Du côté des services environnementaux de la préfecture, l’inquiétude est manifeste. Le directeur préfectoral de l’Environnement et du Développement durable tire la sonnette d’alarme :

« C’est alarmant, la fuite de l’alumine n’est pas sans conséquence surtout sur la santé provoquant des maladies pulmonaires ou oculaires et aggravant la situation des personnes victimes d’asthme. »

Il rappelle également qu’une mission du ministère de l’Environnement et du Développement durable, accompagnée d’un laboratoire, s’était récemment rendue sur place pour effectuer des prélèvements.

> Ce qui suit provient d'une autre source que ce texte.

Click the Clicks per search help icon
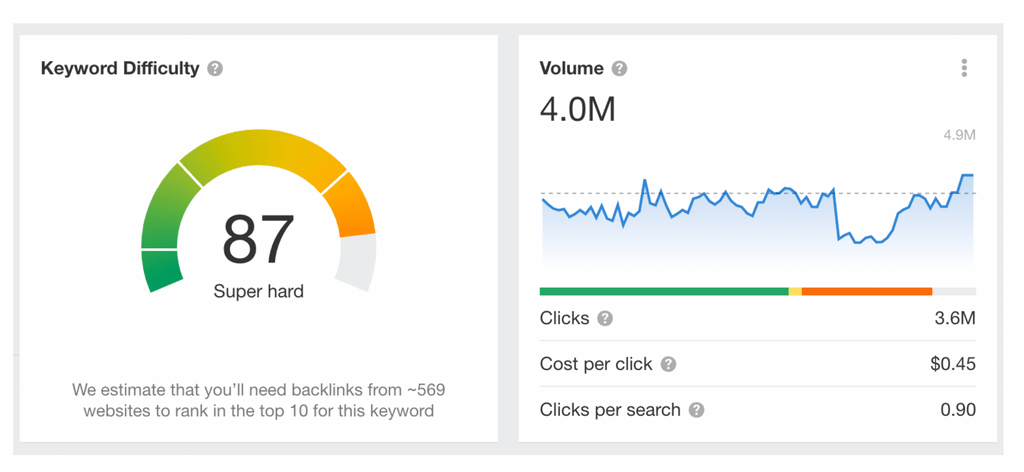1024x472 pixels. 696,410
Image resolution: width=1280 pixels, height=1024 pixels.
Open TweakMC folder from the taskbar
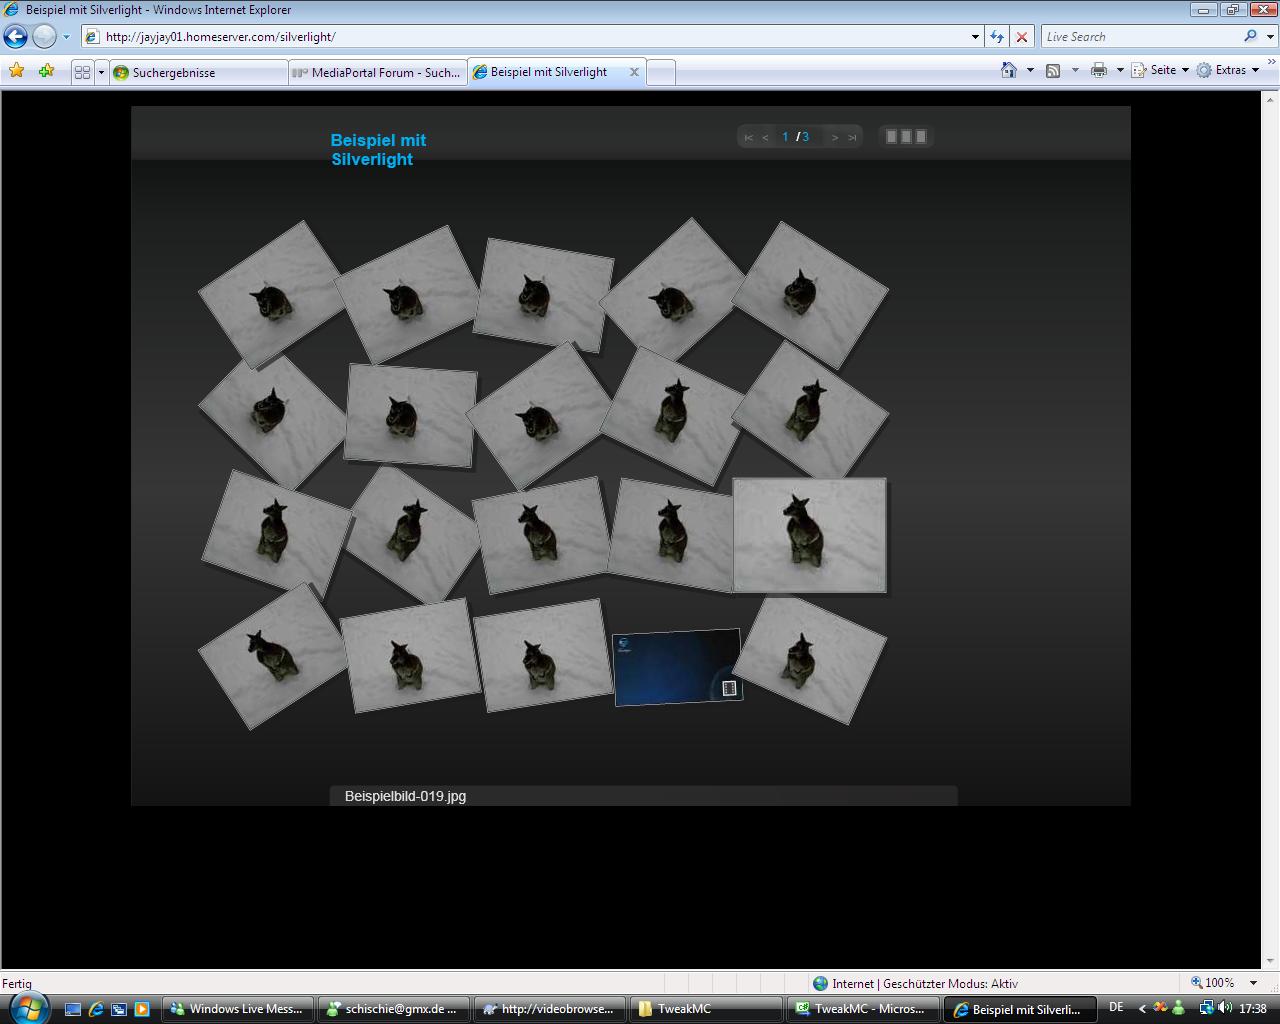(x=708, y=1009)
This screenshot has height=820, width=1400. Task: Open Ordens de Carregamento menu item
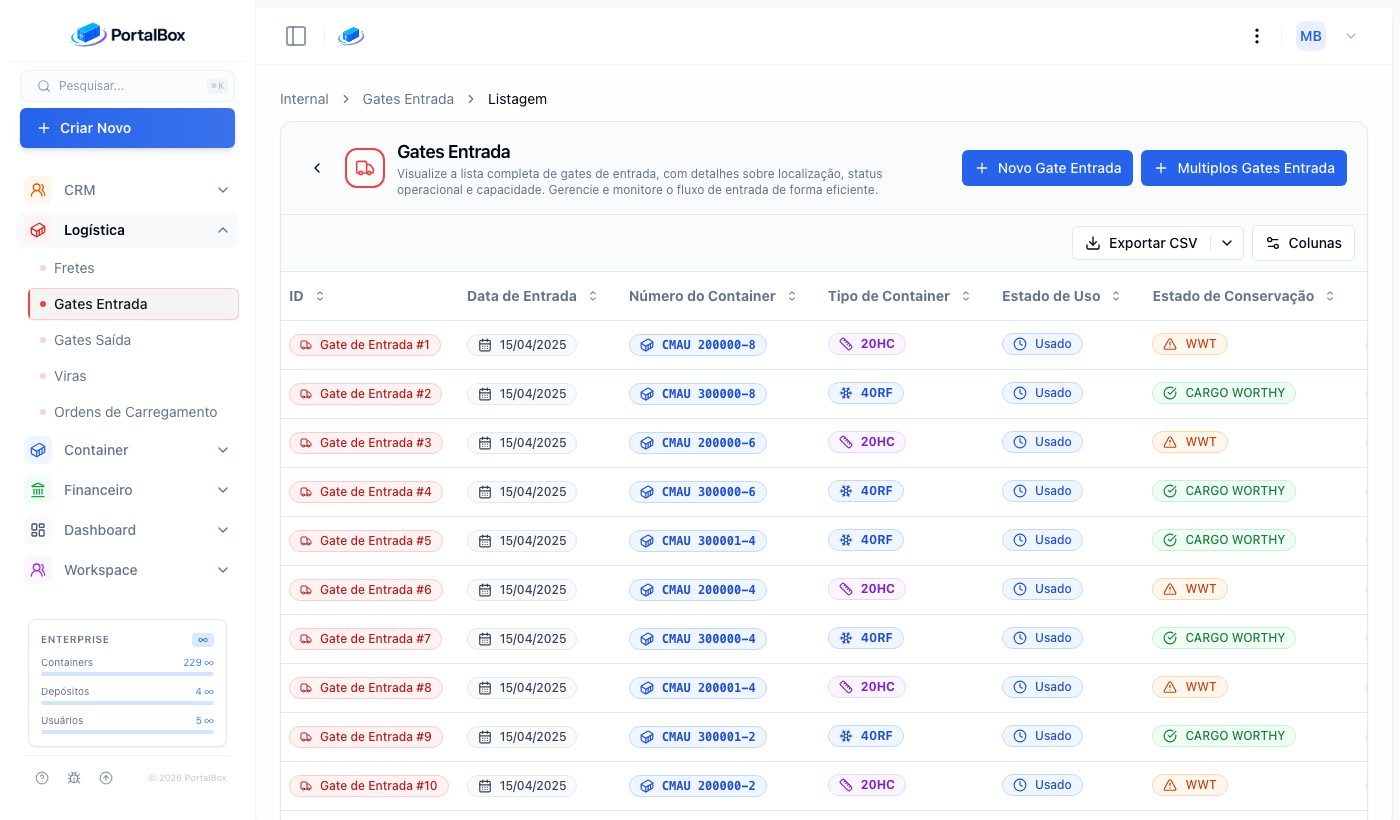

« Malheureusement, ils ont été trompés. Le foyer défectueux a été fermé temporairement, ce qui a faussé les résultats, déclarés conformes. Pourtant, les plaintes persistent et la pollution se ressent dans toute la ville. Moi-même, j’en suis victime », déplore-t-il.

Le lieutenant Moussa Diawara assure néanmoins que des démarches seront relancées : « Nous allons écrire encore au ministère pour qu’il envoie le laboratoire enfin de faire des prélèvements pour contraindre nos partenaires à être dans les normes. »

Pour rappel, en début d’année, un rapport officiel du ministère de l’Environnement constate la « pollution de l’air grande, normes de rejets atmosphériques non respectées, et unique source d’émission identifiée : l’usine de Friguia ».

Le document prévoit une pénalité contre l’entreprise et exige la mise en œuvre immédiate de mesures techniques et sanitaires. Nous sommes en fin d’année. Jusque-là, rien. La pollution par l’alumine existe comme jamais.